To plank or not to plank?
It is a common claim that a strong core will enhance movement ability, such as for walking and running. 'The Plank' and similar 'core' exercises are therefore often prescribed to achieve this. But how appropriate are planks for our everyday movement requirements? Postural control sitting at your desk, turning, reaching, walking, swimming or running? Do we really sit, walk or run looking like a plank?
In effect, if we strengthen muscles in a particular way, they will be terrific and strong in that, but not necessarily with a cross over effect to other movements or requirements. This is called 'training specificity.' Muscles and movements needs to be precisely and specifically trained to optimise gains in strength and movement quality.
So what about muscles involved in 'core stability'?
When we speak about 'core stability', stability suggests rigidity and no movement. However, don't we really want to be able to bend and move through the spine and body? Think about your average day and the range of movements involved - turning, twisting, and bending, from popping on your socks to start the day, to twisting your head and trunk to reverse out of the driveway in your car.
In exercises like 'the plank', there is the need to brace and co-contract multiple muscle groups at one time. This is a model relying on stiffness. However, stiffness in our bodies does not necessarily result in better function. Walking and running activities are perfect examples of this where there needs to be free trunk rotation as the arms swing, and free rib expansion and movement for greater breath capacity.
Instead of 'core stability', a better term to use would be 'postural control.' This suggests that muscles need to be strong and efficient within movement, controlling you throughout. When we move, there is a whole team of muscles working. There are the little deep ones holding on at your joints, while the team of bigger ones move you. Even these bigger ones work to control the movement speed and precision. So to get these teams working like a well oiled machine, exercises should be practiced to mimic both the movement and postures involved.

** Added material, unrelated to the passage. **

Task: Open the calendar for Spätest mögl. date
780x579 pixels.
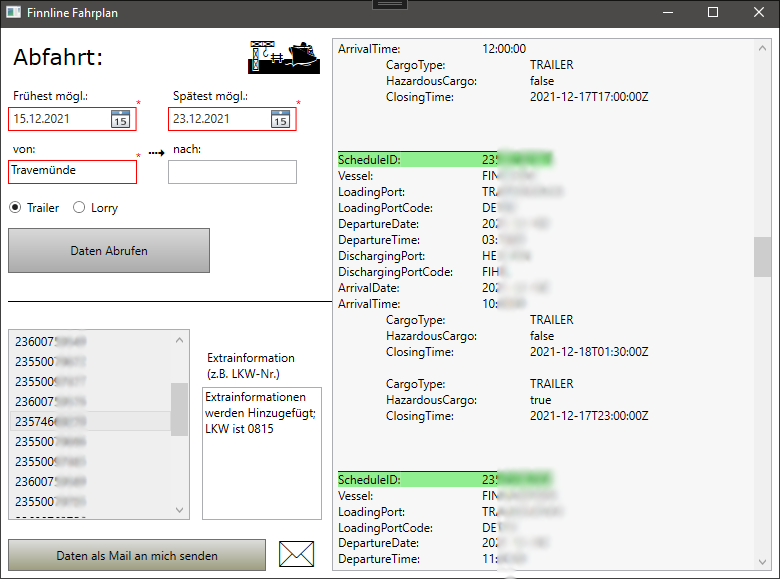Action: click(x=280, y=119)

At The Fix Program pilates classes, we work really hard at making sure we follow this theory of strengthening, exercise and movement. How do we do this?

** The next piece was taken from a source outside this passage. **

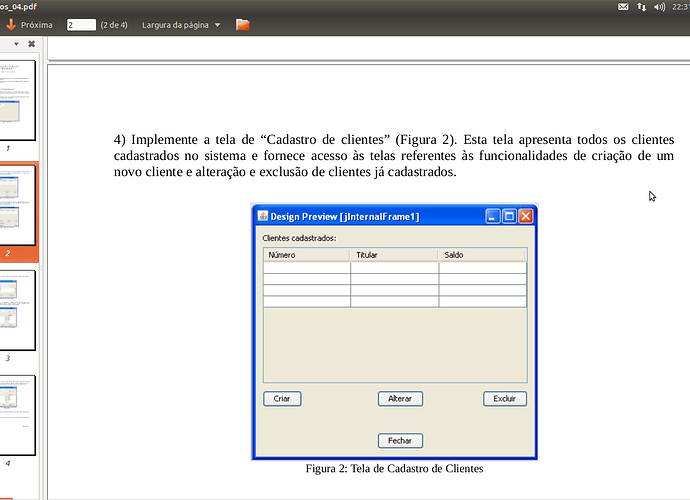Click the Java icon in Design Preview title

263,216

- Have you noticed we spend a lot more time now strengthening your 'postural control' muscles in many varied postures – standing, sitting, stepping, twisting and lying?
- We teach you how to be more precise and aware about control (not rigidity) about the pelvis, the ribs, the neck and shoulder blades.

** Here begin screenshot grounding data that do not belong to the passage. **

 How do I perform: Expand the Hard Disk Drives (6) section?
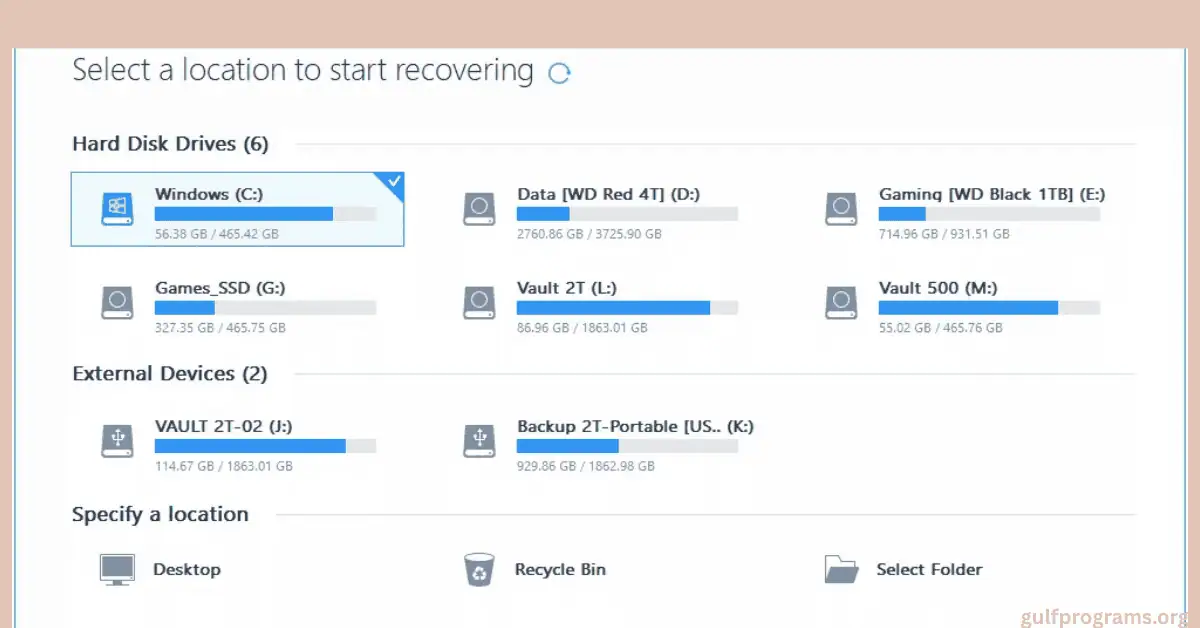pyautogui.click(x=170, y=143)
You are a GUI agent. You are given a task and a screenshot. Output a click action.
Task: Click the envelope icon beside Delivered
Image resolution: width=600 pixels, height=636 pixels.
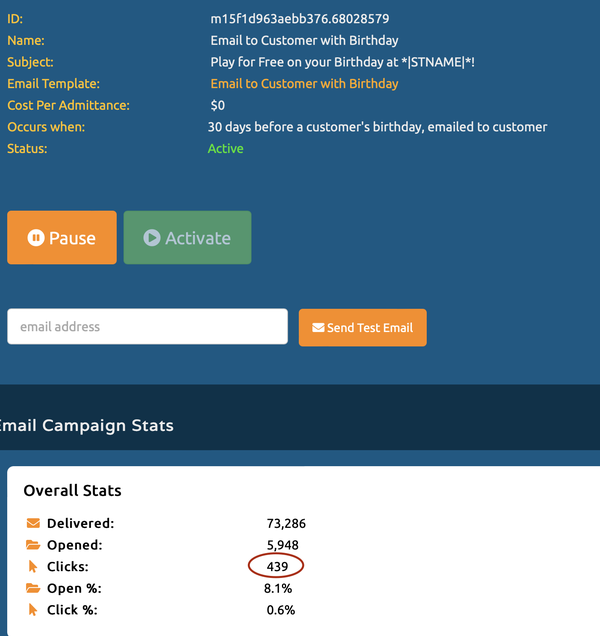tap(33, 523)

- We use visual cues such as 'float through your postures', 'feel more fluid in your movement,' becoming aware of breathing symmetrically through the rib bases. All of this is in contrast to bracing or rigidity in postures.
- We have introduced more Feldenkrais and Yoga type sequenced exercises where movement is free and awareness is paid to differences/asymmetries across our bodies.
There is nothing wrong with continuing to plank, so if you enjoy these, go for it. They do always feel like a brilliant challenge for the body. But do be aware of the need to exercise with movement also.
At the end of the day it's more about beautiful movement, free and flowing.